In the case of ordinal conflict, the `[Selector]` attribute
should be used to provide an alternate name (or the member renamed).
- Ordinals **can be sparse**, i.e., unlike how tables work, which require
dense ordinals.
- **Nullable fields are not allowed** on extensible unions.
- Extensible unions **MUST have at least one member**.
An extensible union can be used anywhere a union can currently be used in
the language.
Particularly:
- Structs, tables and extensible unions can contain extensible unions;
- Extensible unions can contain structs, tables and extensible unions;
- Interface arguments or returns can be extensible unions;
- Extensible unions can be nullable.
## JSON IR
Following tables, we will add one key in each union field declaration
"ordinal."
## Wire format
On the wire, an extensible union is represented by the ordinal to
discriminate amongst the choices (padded to 8 bytes), followed by an
envelope of the various members known to the producer.
Specifically, that is:
* A `uint32` **tag** which contains the ordinal of the member being encoded;
* A `uint32` **padding** to align to 8 bytes;
* A `uint32` **num_bytes** storing the number of bytes in the envelope,
always a multiple of 8, and must be 0 if the envelope is null;
* A `uint32` **num_handles** storing the number of handles in the envelope,
and must be 0 if the envelope is null;
* A `uint64` **data** pointer to indicate presence (or absence) of
out-of-line data:
* `0` when envelope is null;
* **FIDL_ALLOC_PRESENT** (or **UINTPTR_MAX**) when envelope is present,
and next out-of-line object;
* When decoded for consumption, this **data** pointer is either **nullptr**
if envelope is null, or a **valid pointer** to the envelope otherwise.
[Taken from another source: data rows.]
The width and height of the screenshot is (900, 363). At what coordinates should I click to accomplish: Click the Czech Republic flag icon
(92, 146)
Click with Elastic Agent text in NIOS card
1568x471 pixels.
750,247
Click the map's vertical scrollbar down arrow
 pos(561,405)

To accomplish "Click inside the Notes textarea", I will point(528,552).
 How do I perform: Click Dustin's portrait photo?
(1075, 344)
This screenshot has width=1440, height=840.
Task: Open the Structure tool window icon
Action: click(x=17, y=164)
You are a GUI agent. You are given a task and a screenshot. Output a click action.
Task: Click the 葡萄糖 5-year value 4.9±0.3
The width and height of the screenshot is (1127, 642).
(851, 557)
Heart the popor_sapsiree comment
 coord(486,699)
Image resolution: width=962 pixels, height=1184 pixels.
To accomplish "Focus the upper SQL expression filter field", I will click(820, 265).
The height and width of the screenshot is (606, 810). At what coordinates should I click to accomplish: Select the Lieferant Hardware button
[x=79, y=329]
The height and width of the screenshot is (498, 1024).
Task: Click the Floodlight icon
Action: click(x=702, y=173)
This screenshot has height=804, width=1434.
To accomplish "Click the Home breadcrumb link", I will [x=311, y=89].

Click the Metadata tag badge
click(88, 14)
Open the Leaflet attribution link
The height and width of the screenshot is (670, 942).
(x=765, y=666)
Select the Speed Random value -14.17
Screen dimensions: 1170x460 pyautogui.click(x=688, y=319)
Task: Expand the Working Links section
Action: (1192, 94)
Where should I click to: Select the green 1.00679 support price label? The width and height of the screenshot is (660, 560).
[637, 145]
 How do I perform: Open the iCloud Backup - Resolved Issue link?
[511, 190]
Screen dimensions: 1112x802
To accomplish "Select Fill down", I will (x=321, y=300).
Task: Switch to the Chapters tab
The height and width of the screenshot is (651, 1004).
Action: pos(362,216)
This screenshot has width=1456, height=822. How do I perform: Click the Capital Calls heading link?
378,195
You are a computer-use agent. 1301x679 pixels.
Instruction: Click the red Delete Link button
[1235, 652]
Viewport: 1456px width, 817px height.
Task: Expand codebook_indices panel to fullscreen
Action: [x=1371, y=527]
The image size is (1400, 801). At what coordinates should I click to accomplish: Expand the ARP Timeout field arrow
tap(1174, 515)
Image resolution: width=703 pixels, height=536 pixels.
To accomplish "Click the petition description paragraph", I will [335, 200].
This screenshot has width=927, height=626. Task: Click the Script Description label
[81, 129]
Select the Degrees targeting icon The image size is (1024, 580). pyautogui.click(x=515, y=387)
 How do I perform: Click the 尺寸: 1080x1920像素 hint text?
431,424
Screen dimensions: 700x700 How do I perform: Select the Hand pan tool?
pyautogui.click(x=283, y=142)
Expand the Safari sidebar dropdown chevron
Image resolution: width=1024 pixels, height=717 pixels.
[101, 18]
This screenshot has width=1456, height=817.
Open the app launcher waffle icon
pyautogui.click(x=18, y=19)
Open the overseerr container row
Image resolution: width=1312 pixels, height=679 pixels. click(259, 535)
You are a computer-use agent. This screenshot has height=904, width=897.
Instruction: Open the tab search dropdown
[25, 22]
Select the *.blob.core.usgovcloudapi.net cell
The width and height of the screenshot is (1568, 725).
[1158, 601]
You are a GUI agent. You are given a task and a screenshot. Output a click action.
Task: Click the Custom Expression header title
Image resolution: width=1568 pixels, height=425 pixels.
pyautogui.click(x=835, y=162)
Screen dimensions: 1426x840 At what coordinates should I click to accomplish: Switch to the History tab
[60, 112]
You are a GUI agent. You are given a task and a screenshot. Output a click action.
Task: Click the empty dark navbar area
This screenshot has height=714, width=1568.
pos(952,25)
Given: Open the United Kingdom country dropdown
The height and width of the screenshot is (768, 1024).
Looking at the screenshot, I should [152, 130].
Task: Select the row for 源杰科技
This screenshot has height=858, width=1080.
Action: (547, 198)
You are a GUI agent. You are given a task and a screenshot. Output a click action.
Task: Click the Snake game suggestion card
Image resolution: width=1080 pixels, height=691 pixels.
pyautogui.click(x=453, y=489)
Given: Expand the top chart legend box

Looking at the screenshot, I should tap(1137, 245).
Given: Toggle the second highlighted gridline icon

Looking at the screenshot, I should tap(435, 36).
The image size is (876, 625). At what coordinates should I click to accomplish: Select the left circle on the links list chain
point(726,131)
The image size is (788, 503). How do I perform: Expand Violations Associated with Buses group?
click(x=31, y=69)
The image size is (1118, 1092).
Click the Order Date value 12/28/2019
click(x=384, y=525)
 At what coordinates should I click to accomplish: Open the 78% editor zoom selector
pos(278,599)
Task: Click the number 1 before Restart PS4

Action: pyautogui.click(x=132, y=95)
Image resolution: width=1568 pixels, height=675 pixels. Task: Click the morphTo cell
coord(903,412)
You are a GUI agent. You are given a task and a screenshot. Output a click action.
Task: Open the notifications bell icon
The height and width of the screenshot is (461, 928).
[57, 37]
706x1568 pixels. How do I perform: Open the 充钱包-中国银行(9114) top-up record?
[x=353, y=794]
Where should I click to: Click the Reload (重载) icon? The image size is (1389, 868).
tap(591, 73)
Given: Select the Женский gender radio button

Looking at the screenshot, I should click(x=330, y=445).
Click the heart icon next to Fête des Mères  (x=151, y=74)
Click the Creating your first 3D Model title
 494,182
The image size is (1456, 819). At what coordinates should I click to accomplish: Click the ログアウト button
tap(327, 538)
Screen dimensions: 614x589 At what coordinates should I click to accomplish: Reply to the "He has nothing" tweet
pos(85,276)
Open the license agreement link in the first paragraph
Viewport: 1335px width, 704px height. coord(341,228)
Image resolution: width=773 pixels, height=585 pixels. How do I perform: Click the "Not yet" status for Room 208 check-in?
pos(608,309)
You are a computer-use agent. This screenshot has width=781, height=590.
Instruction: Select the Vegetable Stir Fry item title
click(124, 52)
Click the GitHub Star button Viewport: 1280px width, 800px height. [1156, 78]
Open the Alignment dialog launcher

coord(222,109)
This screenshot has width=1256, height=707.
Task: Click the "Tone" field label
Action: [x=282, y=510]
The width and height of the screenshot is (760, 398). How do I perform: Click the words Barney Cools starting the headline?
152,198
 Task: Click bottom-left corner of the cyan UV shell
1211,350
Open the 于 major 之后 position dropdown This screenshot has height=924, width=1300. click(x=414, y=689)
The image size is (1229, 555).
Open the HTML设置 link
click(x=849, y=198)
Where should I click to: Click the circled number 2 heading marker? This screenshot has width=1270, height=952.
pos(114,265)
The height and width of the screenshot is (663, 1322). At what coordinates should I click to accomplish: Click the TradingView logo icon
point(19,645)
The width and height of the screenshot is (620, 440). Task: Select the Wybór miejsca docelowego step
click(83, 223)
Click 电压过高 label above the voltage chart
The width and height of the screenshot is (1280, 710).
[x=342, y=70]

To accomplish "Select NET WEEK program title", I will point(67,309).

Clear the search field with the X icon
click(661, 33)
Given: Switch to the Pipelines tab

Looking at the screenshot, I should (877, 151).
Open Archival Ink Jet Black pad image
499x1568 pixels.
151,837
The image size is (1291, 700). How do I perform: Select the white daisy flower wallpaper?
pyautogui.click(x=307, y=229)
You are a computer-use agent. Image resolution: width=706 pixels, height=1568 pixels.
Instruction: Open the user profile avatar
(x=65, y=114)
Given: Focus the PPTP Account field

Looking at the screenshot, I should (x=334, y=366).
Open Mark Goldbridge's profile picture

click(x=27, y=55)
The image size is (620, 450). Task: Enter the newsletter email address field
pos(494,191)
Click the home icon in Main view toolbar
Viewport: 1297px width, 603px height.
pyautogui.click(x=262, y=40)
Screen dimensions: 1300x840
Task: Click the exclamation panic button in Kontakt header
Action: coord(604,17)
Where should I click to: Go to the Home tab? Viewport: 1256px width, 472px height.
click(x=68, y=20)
* The envelope reserves storage for the handles immediately following the
content.
A **nullable extensible union** has a **tag of 0**, **num_bytes is set to 0**,
**num_handles is set to 0**, and the **data pointer is FIDL_ALLOC_ABSENT**,
i.e., **0**.
Essentially, a null extensible union is 24 bytes of 0s.
## Language Bindings
Extensible unions are similar to unions, except that one needs to also
handle an "unknown" case when union is read.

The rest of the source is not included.